Her experience echoes that of host community members such as Josefina, who describes the MSF mobile clinic in Alua Velha as “something like a hospital nearby” — a level of access to care she had never experienced before. Often, distance and transport costs are significant barriers for people in northern Mozambique.

“For treatment, we have to go to Alua Sede, where the nearest health centre is,” explains Laura Mário Freda, a resident of Miliva. “It costs between 150 and 250 meticais to get there. If someone is very sick, mototaxi drivers sometimes refuse to transport them because they are afraid the person will die on the way. Having a mobile clinic here is like a dream. We can come and consult someone at any time.”

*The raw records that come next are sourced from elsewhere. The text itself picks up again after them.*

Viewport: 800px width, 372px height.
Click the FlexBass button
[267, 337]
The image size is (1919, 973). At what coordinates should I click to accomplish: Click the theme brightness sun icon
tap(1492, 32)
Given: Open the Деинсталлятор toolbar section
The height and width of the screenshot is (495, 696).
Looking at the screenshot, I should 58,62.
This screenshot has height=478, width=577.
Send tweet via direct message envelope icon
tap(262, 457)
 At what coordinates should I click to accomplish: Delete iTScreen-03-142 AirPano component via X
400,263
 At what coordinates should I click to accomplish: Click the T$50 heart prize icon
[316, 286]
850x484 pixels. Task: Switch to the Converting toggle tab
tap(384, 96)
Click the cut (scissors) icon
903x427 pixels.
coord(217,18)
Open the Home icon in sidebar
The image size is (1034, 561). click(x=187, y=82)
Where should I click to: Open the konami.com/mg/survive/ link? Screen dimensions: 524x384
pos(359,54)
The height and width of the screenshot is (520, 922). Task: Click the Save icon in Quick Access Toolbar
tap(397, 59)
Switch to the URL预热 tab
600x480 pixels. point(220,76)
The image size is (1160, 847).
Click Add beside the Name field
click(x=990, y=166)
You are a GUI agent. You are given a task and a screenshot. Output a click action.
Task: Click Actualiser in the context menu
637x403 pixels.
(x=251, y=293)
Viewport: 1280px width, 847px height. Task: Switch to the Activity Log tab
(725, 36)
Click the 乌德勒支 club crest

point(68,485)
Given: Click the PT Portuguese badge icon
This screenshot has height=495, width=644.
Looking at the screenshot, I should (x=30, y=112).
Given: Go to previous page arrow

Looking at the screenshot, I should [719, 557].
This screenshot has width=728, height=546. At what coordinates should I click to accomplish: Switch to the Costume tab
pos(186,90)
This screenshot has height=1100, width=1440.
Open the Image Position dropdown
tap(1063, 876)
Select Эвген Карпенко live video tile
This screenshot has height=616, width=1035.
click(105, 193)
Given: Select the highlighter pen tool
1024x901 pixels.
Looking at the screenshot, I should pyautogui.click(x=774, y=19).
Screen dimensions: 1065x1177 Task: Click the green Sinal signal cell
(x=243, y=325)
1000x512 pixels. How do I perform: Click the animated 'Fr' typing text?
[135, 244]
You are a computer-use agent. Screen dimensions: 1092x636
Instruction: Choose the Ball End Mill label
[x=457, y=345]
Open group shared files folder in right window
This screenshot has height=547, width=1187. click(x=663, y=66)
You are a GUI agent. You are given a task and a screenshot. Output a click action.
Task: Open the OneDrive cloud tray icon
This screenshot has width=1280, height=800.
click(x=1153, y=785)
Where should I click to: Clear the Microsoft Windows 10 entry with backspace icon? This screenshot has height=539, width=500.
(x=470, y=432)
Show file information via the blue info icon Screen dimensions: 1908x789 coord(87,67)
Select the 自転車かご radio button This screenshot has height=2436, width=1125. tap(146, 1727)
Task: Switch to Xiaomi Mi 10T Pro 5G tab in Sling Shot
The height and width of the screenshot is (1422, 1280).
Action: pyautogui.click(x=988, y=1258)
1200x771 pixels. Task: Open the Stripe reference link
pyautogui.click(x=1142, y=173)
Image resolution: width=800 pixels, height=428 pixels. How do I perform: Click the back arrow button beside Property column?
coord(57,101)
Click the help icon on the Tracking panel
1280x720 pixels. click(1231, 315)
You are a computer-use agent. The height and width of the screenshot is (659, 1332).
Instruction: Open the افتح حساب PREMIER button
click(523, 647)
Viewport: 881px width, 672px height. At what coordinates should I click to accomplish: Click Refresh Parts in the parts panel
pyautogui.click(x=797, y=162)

Eduardo Morane, a clinical officer with Médecins Sans Frontières, attends to patients at the clinic set up in Alua Sede, Eráti district, Nampula province, following the mass displacement caused by armed attacks in the district of Memba. The facility was established to respond to the urgent health needs of displaced people and host communities, many of whom face limited access to medical care. ©Sofia Minetto/MSF
Cholera response and water and sanitation activities

During an officially declared cholera epidemic, MSF supported the Ministry of Health-led cholera response by establishing a cholera treatment centre in Alua Sede and training local health staff. Teams also implemented water, sanitation and hygiene activities, including building emergency latrines, rehabilitating water sources, and supplying safe drinking water to affected communities.

Access to healthcare remains a challenge
People take shelter below a tree as they gather outside an MSF mobile clinic in Alua Velha, Eráti District, Nampula Province. ©Sofia Minetto/MSF

As the most acute phase of the crisis subsided, many displaced people began returning to their areas of origin, and MSF handed over activities to the Ministry of Health. However, the intervention exposed longstanding structural gaps in access to healthcare, particularly in remote and underserved areas where people continue to face barriers to care, medicines and basic services.

In a context marked by insecurity, MSF stresses the need for sustained, coordinated and needs-based humanitarian responses.

During the response, displaced people consistently reported that access to assistance was linked to returning to their areas of origin3, leading some families to go back despite the ongoing fear and uncertainty. This reinforces the importance of ensuring that humanitarian assistance is provided based on needs alone; assistance is not conditioned and certainly not used to pressure population movements during a protracted crisis.